───── TEXT SEGMENT

The standard picture of a debate team looks something like this: white students in jackets and rep ties from schools like Dartmouth and Princeton. But that’s changing, especially in Baltimore, which has developed a reputation for producing some of the most accomplished high school and college debaters in the country.

Take rising 10th grader at Baltimore City College, Nicolas Broaddus, who stands in front of the  judges at the Eddie Conway Liberation Institute’s debate competition. Clad in a dashiki he’s talking about things that "...constitute the domestic aspect of the US transnational network of secret prisons and black sites..."

The institute’s two-week camp for high school students at Towson University teaches young people that knowing how to engage in critical policy discussions is a powerful thing. And it’s all the more powerful when looking at racial inequality, like the long and challenged history of students of color debating. 

The institute encourages black debaters to bring their personal experiences and issues of social justice into debate competition; 90 minutes of two teams arguing for or against different resolutions. Students learn the core skills of policy debate: how to engage with an idea in-depth as well as how to form an argument and substantiate it with evidence.

"It’s all about how you know what you know," lectures Daryl Burch, a debate coach at the camp. "You have to mature your outlook on life.  If someone says, 'that’s a chair,' you should be able to trace back the reality of how you know that’s a chair.  Keep interrogating." 

Besides lecturers from local professors, activists and historians, students go on field trips to places like the Hampton mansion and historic site to explore the history of slavery there.

Adam Jackson, who was a debater at Towson a decade ago, directs the institute, a project of the advocacy group, Leaders of a Beautiful Struggle. He says during his time debating, African American students were beginning to up-end traditional debate that favored the approach of predominantly white teams from private schools.

"A lot of people like myself chose not to debate the topic because it was disconnected from the community that I come from and there’s a lot of different styles and ways to approach it," explains Jackson.

So black debaters began focusing their arguments on their own life experiences to determine their positions on issues. At the camp, they were debating the resolution “the U.S. should increase its diplomatic and economic engagement with the People’s Republic of China.” Students talked about neo-colonialism in Africa and the prison-industrial complex.

"The reason why we always talk about black identity and structural racism is because it is important they have a 360 degree view of the world so they can see all the different structures and systems and how they operate," Jackson says. "So you should never blindly debate a topic without asking deeper questions."

It was in the ‘90s that significant numbers of minority students started debating in Urban Debate Leagues. One of the first successful debate programs in an urban school district started in Atlanta 1985 empower underserved students to learn some of the skills debaters master.

James Roland, who worked for the past 15 years with the Atlanta organization, says the ability “to critically reason, critically think, to critically read, and communicate; and also, in the process learn how to formulate an argument and put it in either written or oral presentation, those are the things that I think no doubt puts a person on a trajectory for success.”

Debate also teaches students to work with team members and interpret their opponents’ arguments on the spot; and it means a lot of time spent out of school on academics and with mentors.

A 2011 study of students in Chicago Public Schools, a district that is mostly poor, black and Latino, found that debaters were 19 percent more likely to graduate from high school than students with similar backgrounds. They also scored higher on college entrance exams than their peers.

──────────

_WORK TASK_: Summarize the text about debate in Baltimore in two sentences. The lines that come after the text are separate material and have nothing to do with it.

───── EXTRACTED INFORMATION

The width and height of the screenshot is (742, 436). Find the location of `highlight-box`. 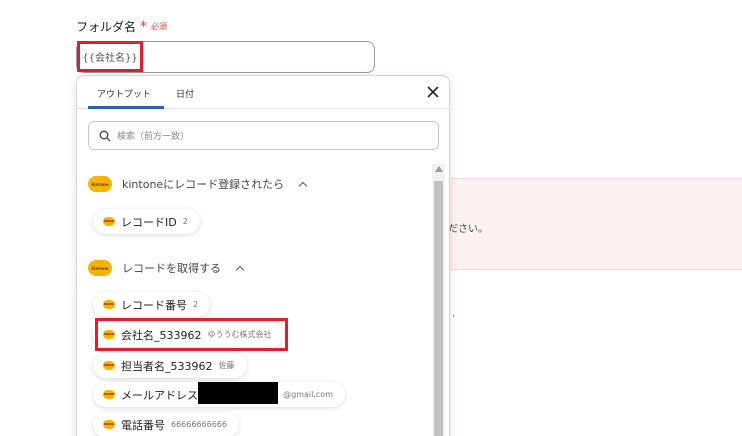

highlight-box is located at coordinates (192, 334).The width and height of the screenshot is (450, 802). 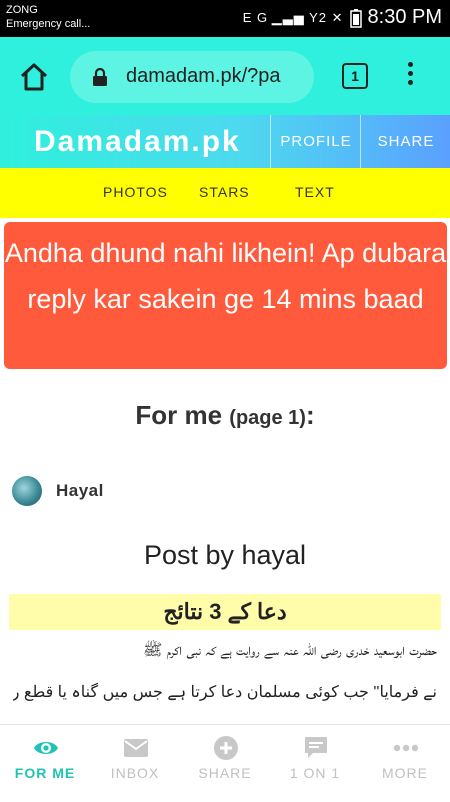 What do you see at coordinates (310, 415) in the screenshot?
I see `heading-colon: :` at bounding box center [310, 415].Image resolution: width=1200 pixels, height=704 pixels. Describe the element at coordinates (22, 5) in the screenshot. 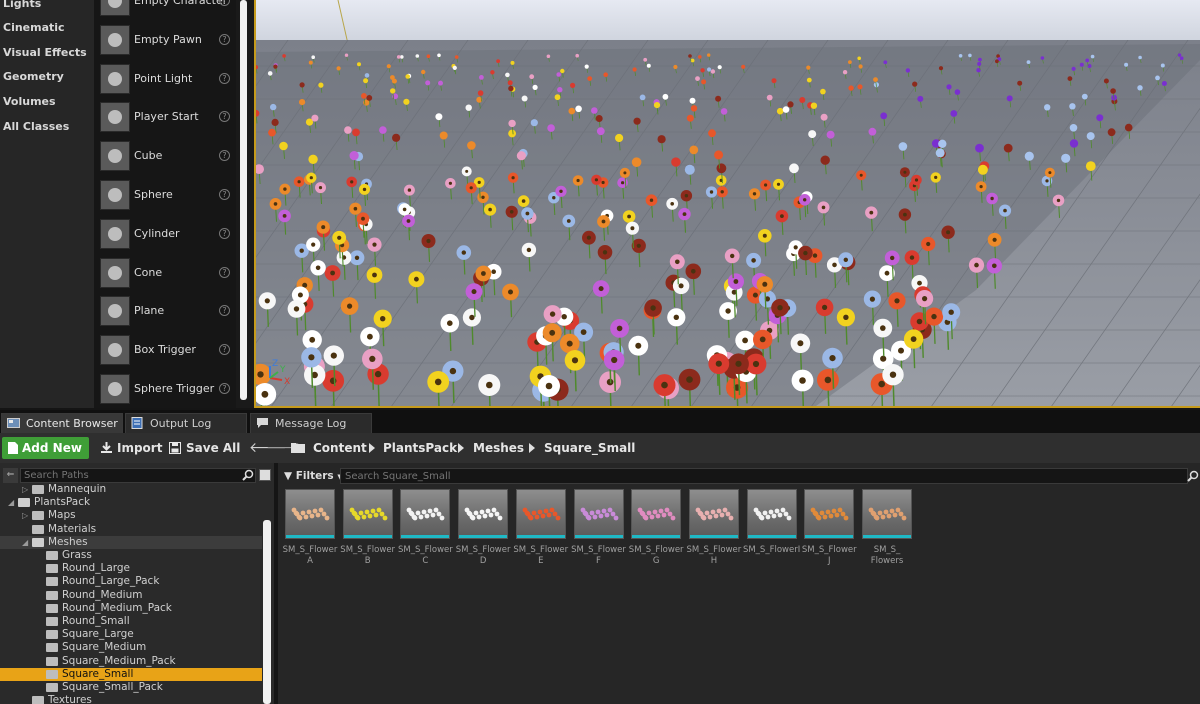

I see `category-lights: Lights` at that location.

──────────

_SOLUTION FOR THIS PROBLEM_: Baltimore has developed a reputation for producing some of the most accomplished debaters in the country, and the Eddie Conway Liberation Institute's two-week camp at Towson University teaches high school students the core skills of policy debate while encouraging black debaters to bring their personal experiences and issues of social justice into competition. Significant numbers of minority students started debating in Urban Debate Leagues in the '90s, and a 2011 study of Chicago Public Schools found that debaters were 19 percent more likely to graduate from high school than students with similar backgrounds.